警察物って割と苦手だ。いわゆる無頼系も何となくあわないのだが、主人公はいきなりデカでやる気があんまりないちょっとした無頼系。読み始めはこれ最後まで読めるかなと思ったぐらいだが、主人公が犯人の元カノの殺人をごまかすあたりから面白くなってくる。この主人公が死ぬまでが前半。後半はこの主人公の先輩が事件の真相に迫っていく。
その事件とはある緊縛師の殺人事件。緊縛は禁断の性癖であるためにその周りには非常に怪しい連中が渦巻いている。
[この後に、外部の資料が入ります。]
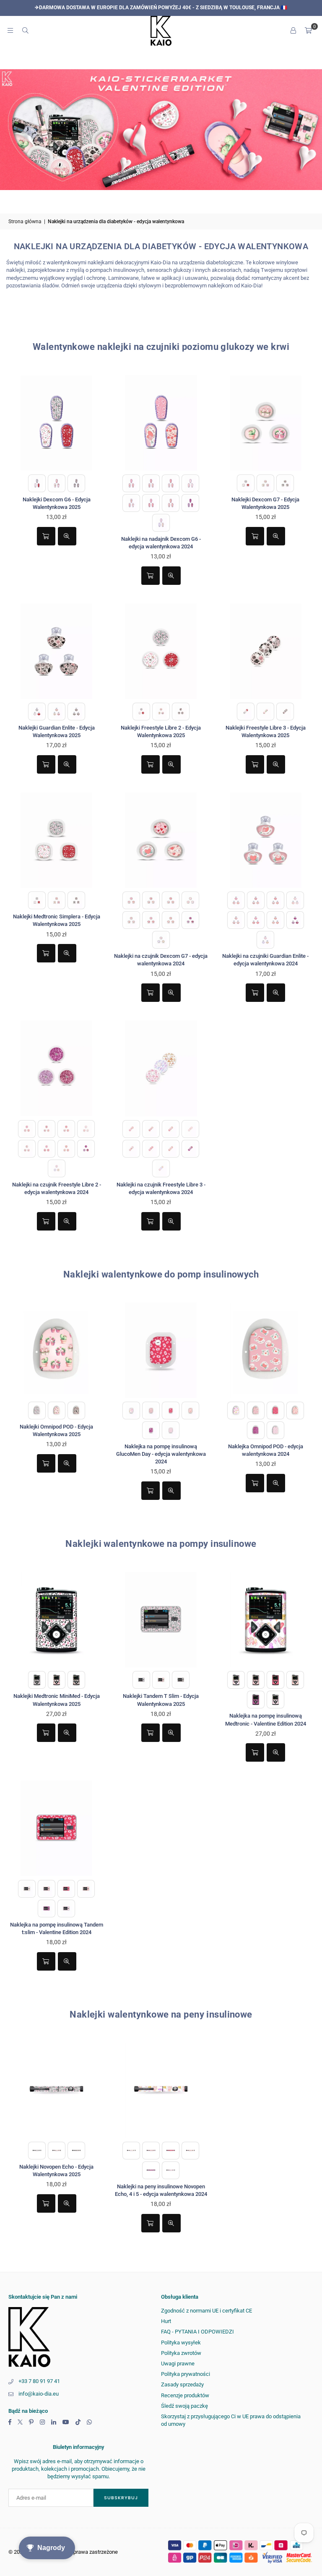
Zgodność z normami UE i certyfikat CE (206, 2310)
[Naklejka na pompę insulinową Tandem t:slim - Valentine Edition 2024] (56, 1828)
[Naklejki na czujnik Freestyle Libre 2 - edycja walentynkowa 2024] (56, 1068)
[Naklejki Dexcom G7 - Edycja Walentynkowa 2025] (265, 422)
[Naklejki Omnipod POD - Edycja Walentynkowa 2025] (56, 1350)
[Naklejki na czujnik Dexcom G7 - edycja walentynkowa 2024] (160, 840)
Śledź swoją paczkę (184, 2406)
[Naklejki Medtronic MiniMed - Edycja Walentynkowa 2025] (56, 1619)
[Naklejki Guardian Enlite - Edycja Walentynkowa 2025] (56, 651)
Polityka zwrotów (181, 2353)
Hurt (166, 2321)
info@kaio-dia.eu (38, 2394)
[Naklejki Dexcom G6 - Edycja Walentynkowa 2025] (56, 422)
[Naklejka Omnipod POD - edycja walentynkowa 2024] (265, 1350)
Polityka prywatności (185, 2374)
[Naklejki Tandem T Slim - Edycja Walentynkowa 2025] (160, 1619)
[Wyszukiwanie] (25, 30)
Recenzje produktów (185, 2395)
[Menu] (10, 30)
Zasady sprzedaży (182, 2384)
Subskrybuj (121, 2497)
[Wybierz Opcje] (46, 536)
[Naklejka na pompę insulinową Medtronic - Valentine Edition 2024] (265, 1619)
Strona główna (25, 221)
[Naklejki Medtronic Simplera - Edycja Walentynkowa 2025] (56, 840)
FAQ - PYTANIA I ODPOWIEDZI (197, 2331)
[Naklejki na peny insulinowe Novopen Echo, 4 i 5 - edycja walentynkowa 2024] (160, 2090)
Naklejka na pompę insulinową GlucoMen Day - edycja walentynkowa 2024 (161, 1454)
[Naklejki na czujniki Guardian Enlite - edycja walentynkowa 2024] (265, 840)
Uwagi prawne (178, 2363)
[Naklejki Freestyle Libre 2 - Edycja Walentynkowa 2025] (160, 651)
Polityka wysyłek (181, 2342)
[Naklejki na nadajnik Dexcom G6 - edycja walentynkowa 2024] (160, 422)
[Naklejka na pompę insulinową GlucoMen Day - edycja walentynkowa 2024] (160, 1350)
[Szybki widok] (67, 536)
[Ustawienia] (293, 30)
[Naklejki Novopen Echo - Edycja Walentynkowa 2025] (56, 2090)
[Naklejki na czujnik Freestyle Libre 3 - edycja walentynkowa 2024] (160, 1068)
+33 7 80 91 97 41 (39, 2381)
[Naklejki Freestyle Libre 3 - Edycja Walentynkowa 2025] (265, 651)
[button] (308, 30)
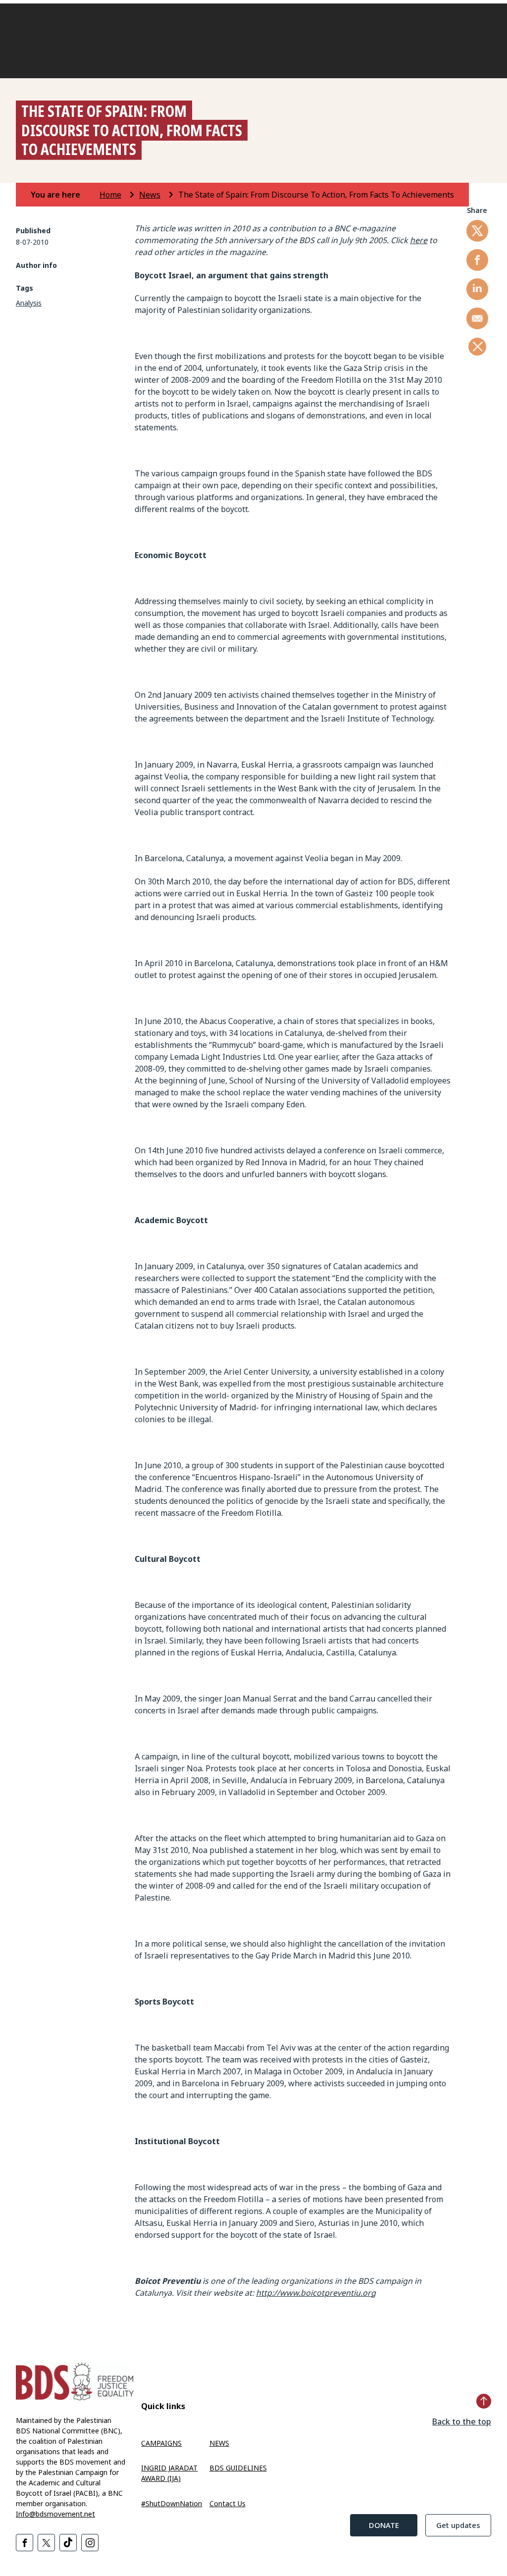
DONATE (384, 2525)
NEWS (219, 2443)
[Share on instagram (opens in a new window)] (90, 2542)
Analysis (29, 303)
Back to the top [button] (461, 2421)
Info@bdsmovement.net (55, 2514)
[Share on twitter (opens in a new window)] (477, 231)
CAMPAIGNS (161, 2443)
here (418, 240)
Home (110, 194)
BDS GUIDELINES (238, 2468)
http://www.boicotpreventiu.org (316, 2292)
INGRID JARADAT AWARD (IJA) (169, 2473)
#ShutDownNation (171, 2503)
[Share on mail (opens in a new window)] (477, 318)
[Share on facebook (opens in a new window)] (477, 260)
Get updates (458, 2525)
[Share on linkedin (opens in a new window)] (477, 289)
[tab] (64, 195)
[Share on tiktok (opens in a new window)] (68, 2542)
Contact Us (227, 2503)
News (149, 194)
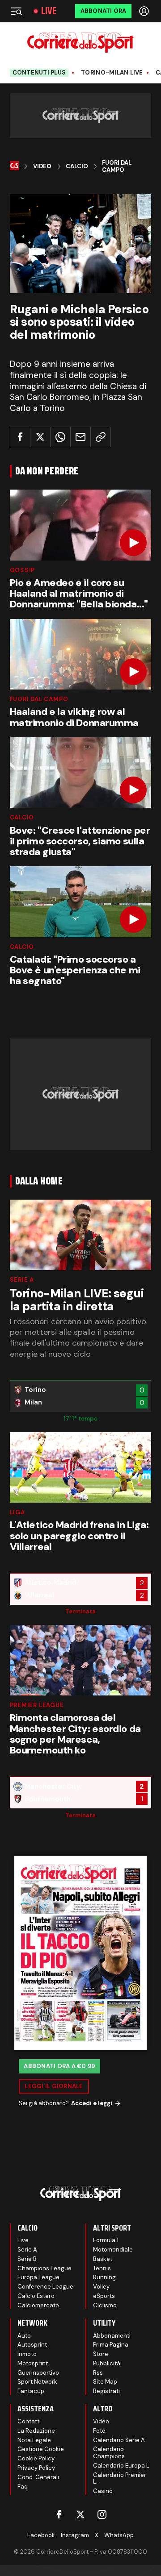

一方で緊縛をある種の芸術として見る向きもある。殺された男はそこに日本古来からの呪術的要素を見いだしてしまった緊縛師なのだ。この男を巡って事件は展開していく。先輩君が真犯人を追い詰めていく辺りは結構複雑で何が何やらわからなくなっていく。ミステリー慣れしていない俺ではもう一度読み直す必要がある。
そもそもこの手の小説が苦手なはずの俺がなんで手を出したのかといえば、やはりちょっと前に読んだ「花酔い」の影響とSMへの興味である。人間年取ってくるとさ、女の許容範囲が広がるじゃん。若い女ってのが40代でもOKになってんだからな(笑)。それとともに性癖もいろいろと変わるというか滲み出てくるというか出てくるもんだな。